■ Recorded data
◇ ◇ ◇ ◇
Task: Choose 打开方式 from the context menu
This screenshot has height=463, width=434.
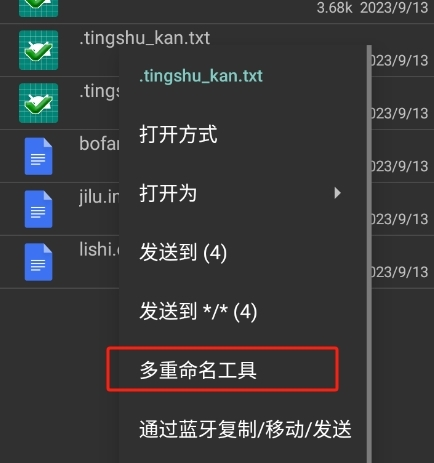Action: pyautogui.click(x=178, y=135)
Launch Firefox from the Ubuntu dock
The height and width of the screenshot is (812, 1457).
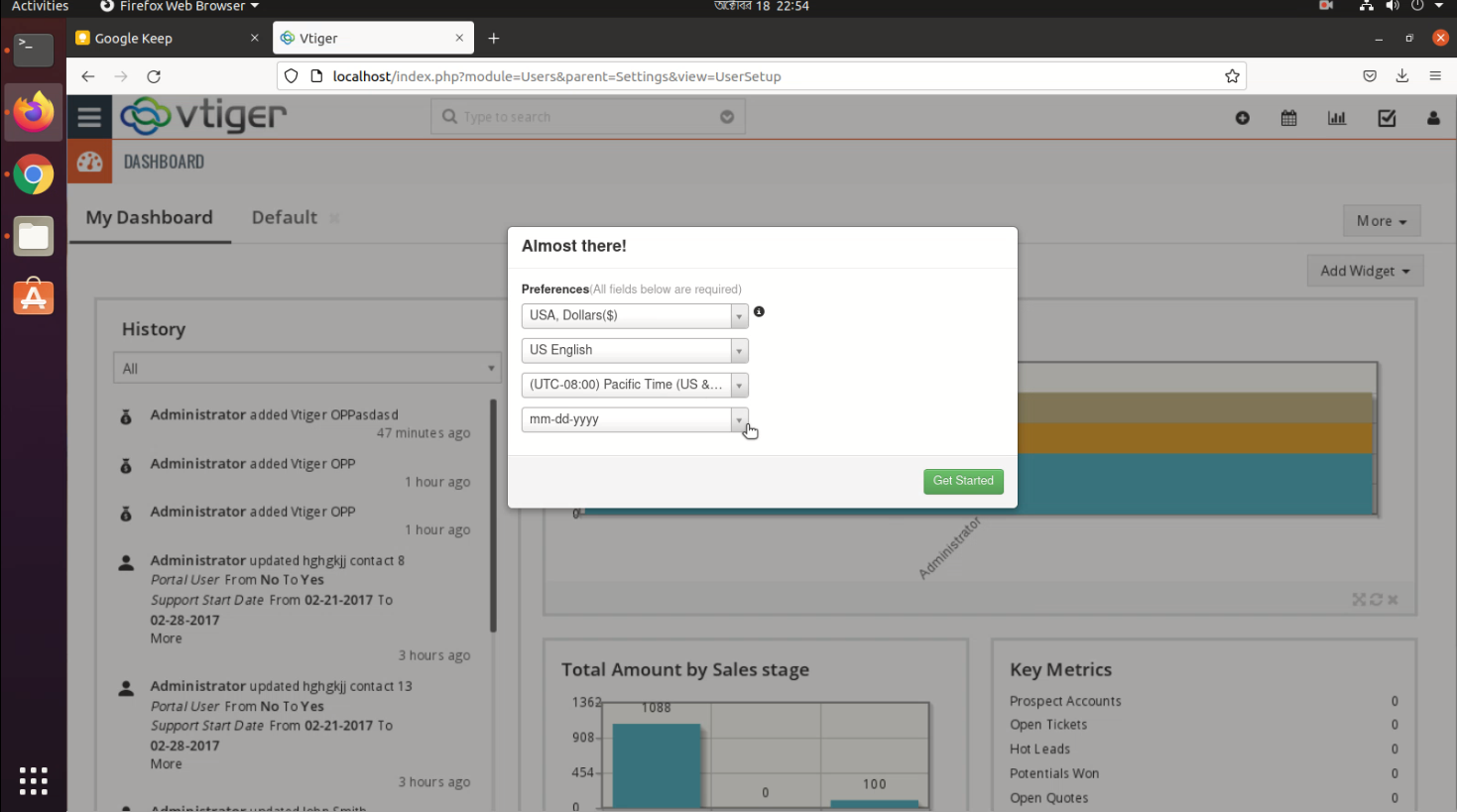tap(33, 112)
◇ ◇ ◇ ◇
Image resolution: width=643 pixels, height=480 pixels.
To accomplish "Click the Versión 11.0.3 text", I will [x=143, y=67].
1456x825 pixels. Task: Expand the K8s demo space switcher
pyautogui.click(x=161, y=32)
◇ ◇ ◇ ◇
■ Task goal
Copy every line of the entries in which "from" can be found.

■ Solution to this task
Task: Choose 打开方式 from the context menu
Launch Firefox from the Ubuntu dock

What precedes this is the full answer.